Inside MS: You’re Getting On My Last Nerve

Ah, nerve pain. How I wish your signals would crawl back into the depths of my brain and stay there … forever.

It has been a while since I wrote my last blog. I wish I could say that I have been busy with work and planning an epic bachelorette party for one of my best friends, but there’s more to it when explaining my absence from the blogosphere.

While I have been getting better with each passing month, there are still certain pains that came with my first official “relapse” that have not gone away.

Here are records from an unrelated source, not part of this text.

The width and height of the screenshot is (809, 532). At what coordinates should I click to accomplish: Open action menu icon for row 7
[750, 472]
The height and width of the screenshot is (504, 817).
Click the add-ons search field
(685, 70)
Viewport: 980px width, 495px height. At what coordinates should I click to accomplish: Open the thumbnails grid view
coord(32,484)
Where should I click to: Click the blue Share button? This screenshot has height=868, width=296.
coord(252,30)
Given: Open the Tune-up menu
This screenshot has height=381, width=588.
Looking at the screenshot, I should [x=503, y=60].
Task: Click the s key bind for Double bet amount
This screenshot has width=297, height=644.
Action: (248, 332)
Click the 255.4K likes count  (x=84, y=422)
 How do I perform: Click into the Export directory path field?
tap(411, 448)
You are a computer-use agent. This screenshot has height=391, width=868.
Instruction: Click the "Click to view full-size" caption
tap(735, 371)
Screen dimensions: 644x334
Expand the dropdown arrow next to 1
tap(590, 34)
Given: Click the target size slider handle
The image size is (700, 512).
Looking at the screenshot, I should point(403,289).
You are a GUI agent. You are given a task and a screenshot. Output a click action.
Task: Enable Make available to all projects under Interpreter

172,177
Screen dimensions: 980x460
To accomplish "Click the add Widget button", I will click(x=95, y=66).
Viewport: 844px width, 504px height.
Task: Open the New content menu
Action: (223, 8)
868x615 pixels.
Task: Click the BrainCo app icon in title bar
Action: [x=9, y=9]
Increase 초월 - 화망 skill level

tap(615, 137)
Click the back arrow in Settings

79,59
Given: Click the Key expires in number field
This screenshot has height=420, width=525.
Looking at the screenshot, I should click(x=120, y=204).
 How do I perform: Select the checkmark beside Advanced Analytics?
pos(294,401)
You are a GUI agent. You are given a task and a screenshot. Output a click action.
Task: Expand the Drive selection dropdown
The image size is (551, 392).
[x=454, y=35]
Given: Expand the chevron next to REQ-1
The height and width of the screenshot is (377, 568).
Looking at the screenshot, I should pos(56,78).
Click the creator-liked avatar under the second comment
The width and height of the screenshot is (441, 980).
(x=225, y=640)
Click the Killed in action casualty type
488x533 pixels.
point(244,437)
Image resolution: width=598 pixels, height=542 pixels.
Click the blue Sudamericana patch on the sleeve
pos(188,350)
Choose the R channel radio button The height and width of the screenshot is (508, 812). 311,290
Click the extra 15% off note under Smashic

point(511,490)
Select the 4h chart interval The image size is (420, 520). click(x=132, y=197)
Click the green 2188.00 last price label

Photo courtesy http://nutritionw.com

According to the International Association for the Study of pain, “Pain in multiple sclerosis is both a direct consequence of a demyelinating lesion in the central nervous system (central neuropathic) or an indirect consequence of the disability associated with MS (nonneuropathic).” In other words, what I have experienced these last few years is literally all in my head … and lungs … and spine.

The first time I experienced pain was in 2012 when I had blurred vision in one eye. When I glanced left or right, moving my eyes side to side, I felt a dull pain. From looking at a brain MRI, the doctor diagnosed optic neuritis.

After months of prednisone treatments, my vision eventually cleared up (mostly). Although, to this day I don’t know if it was really the steroid or time that allowed my body to heal. But in October 2012, I experienced what I thought was thrush, an infection in my mouth . The best way I could describe it is I felt as though there was a jalapeƱo on my tongue 24/7. And nothing made it feel better.

I went to the dentist and the doctor, who both confirmed I did NOT have thrush. But what was it? Back then, we didn’t know. And although I think now that it was likely the result of one of my many lesions inside my body, I guess I can’t prove it retrospectively.

Fast-forward a few years to my diagnosis (September 2015), and that’s when I experienced many new pains: the MS Hug, pins and needles, and one pain that doesn’t really have a name.

I’ll go into more detail about these three particular pains another time. Honestly, sitting here after a long day of work and trying to blog is simply exhausting. I’m feeling the same way I felt recently boarding a Metra train to return home after an appointment in the city.

Struggling with chronic pain, I’m not at a point where I need a cane. But standing for long periods of time can be a challenge. Especially if it’s warm outside or warm inside on a crowded train. Then the pain is a bit more intense. At any rate, the train was getting full. Panicking about the thought of having to stand, in pain, for about an hour, I rushed to find a seat.

I must have looked crazy, half stumbling and sweating profusely. I got some side-eyes and heard some whispers after I finally found a seat and proceeded to rip off my winter layers, whip out a water bottle, and dampen a wad of Kleenex to cool myself off in an effort to bring my symptoms to a manageable level.

My point in telling this story is that the pain people with MS experience is insufficiently recognized. That happens when people are quietly suffering and you don’t always see what ails someone with MS. So, please remember these words I once read: Be kind, always. People are fighting a battle you know nothing about.